*Passage*.
────

“I transformed my trauma into art.” Yayoi Kusama
I have recently visited the Chandelier of Grief, a modern artwork of the Japanese contemporary, provocative and avant-garde artist – Yayoi Kusama – exhibited within Swarovski Museum from Austria.
A sensation of an endless space floods you once you step into that Chamber of Wonder, hosting a rotating chandelier made of Swarovski crystals, situated in a dark/dim lighted room wallpapered with mirrors. Add to that the reflection of yourself in the walls mirrors and you face an odd feeling of being mesmerized. Lost and (re)-found at once.
Chandelier of Grief seems to be an invitation to intense self-reflection that starts with recognizing that space created inside by the grief and continues with an endless encounter with yourself by being mirrored by the environment.
This immersion in the experiential Chandelier of Grief artwork left me with three coaching lessons:
1.Step into the Chamber of Wonder of your grief for finding your authentic You: “And, the intense light revolving dazzlingly sinks to the bottom of my heart.” says Yayoi Kusama in the Chandelier of Grief poem. No matter how frightening can be, I chose to visit this Chamber of Wonder, remove my inner masks and be vulnerable. From my current inner reality, I connect with my vulnerability, I recognize it and I caress it. My future self might need that for gaining authenticity. Therefore, I am asking myself: what if I would allow to myself to really connect with me? What if I would show my vulnerability? What would I lose? What would I gain?

────

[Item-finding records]
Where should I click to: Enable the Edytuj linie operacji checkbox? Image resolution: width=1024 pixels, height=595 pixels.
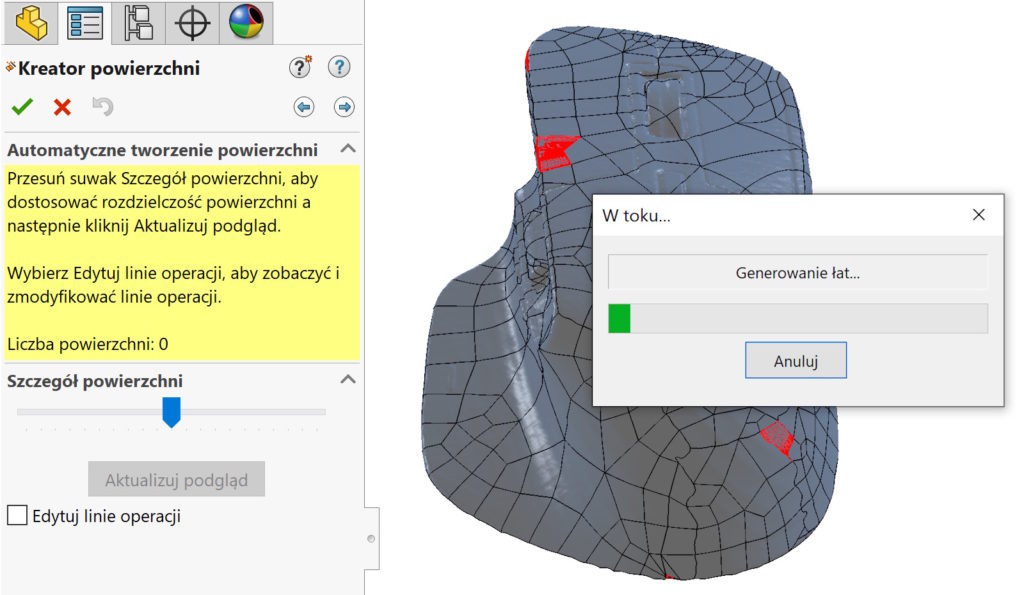click(x=15, y=516)
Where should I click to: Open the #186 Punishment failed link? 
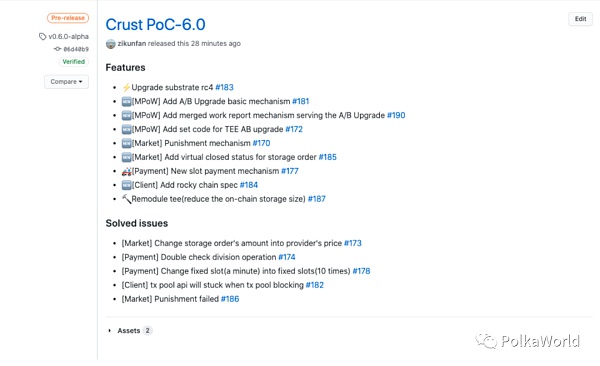pyautogui.click(x=230, y=299)
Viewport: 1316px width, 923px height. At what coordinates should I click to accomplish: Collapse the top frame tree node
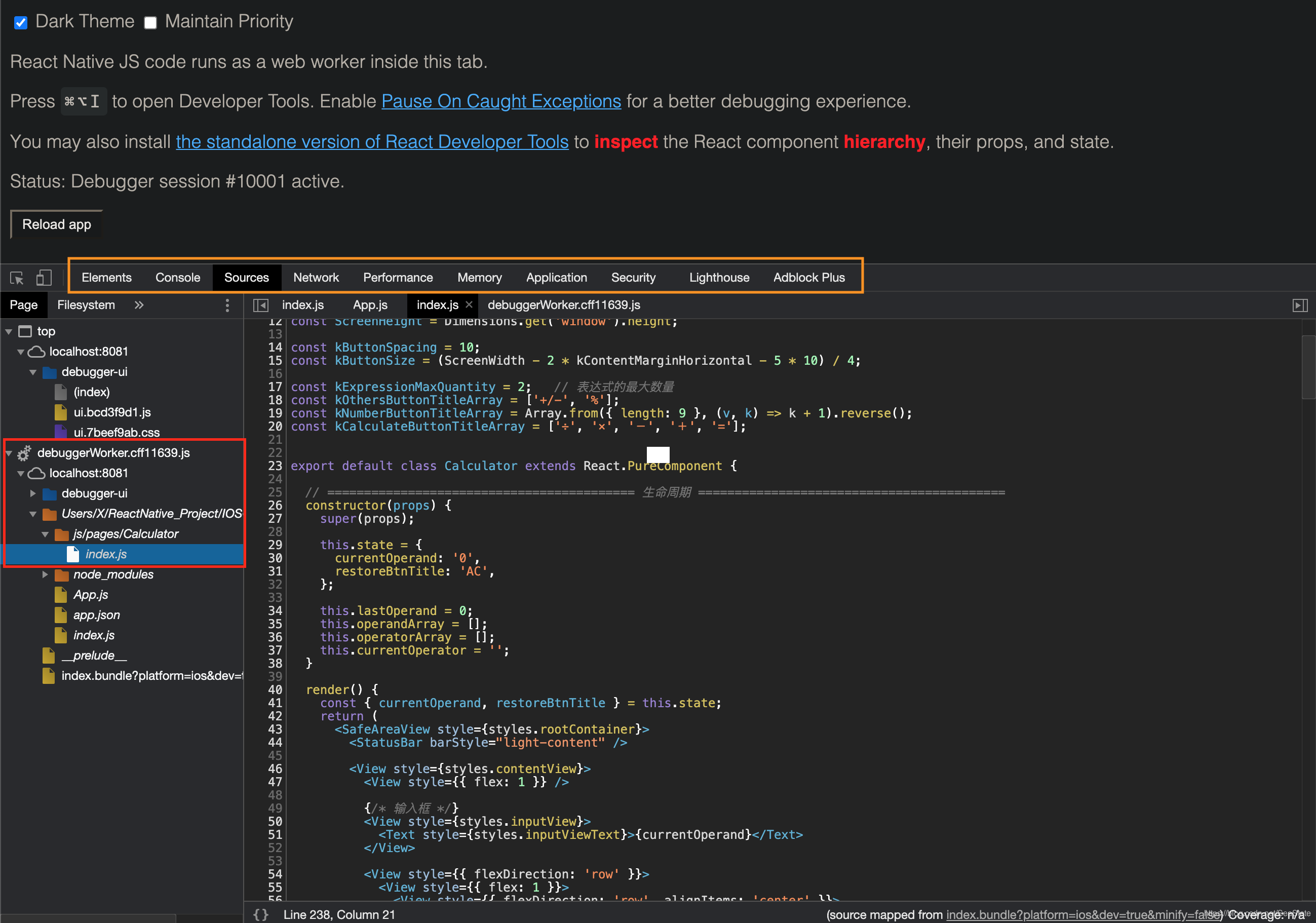coord(9,332)
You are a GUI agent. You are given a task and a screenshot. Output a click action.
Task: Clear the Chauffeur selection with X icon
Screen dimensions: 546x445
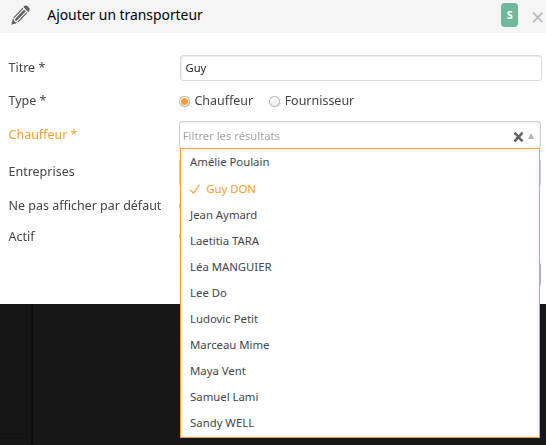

────

*Description of the task*.
Answer these questions about the piece on the Chandelier of Grief above:
1. Which museum shows the artwork?
2. What are the walls of the room covered with?
3. How many coaching lessons did the visit leave the writer with?

*Reply*.
1. The Swarovski Museum in Austria
2. Mirrors
3. Three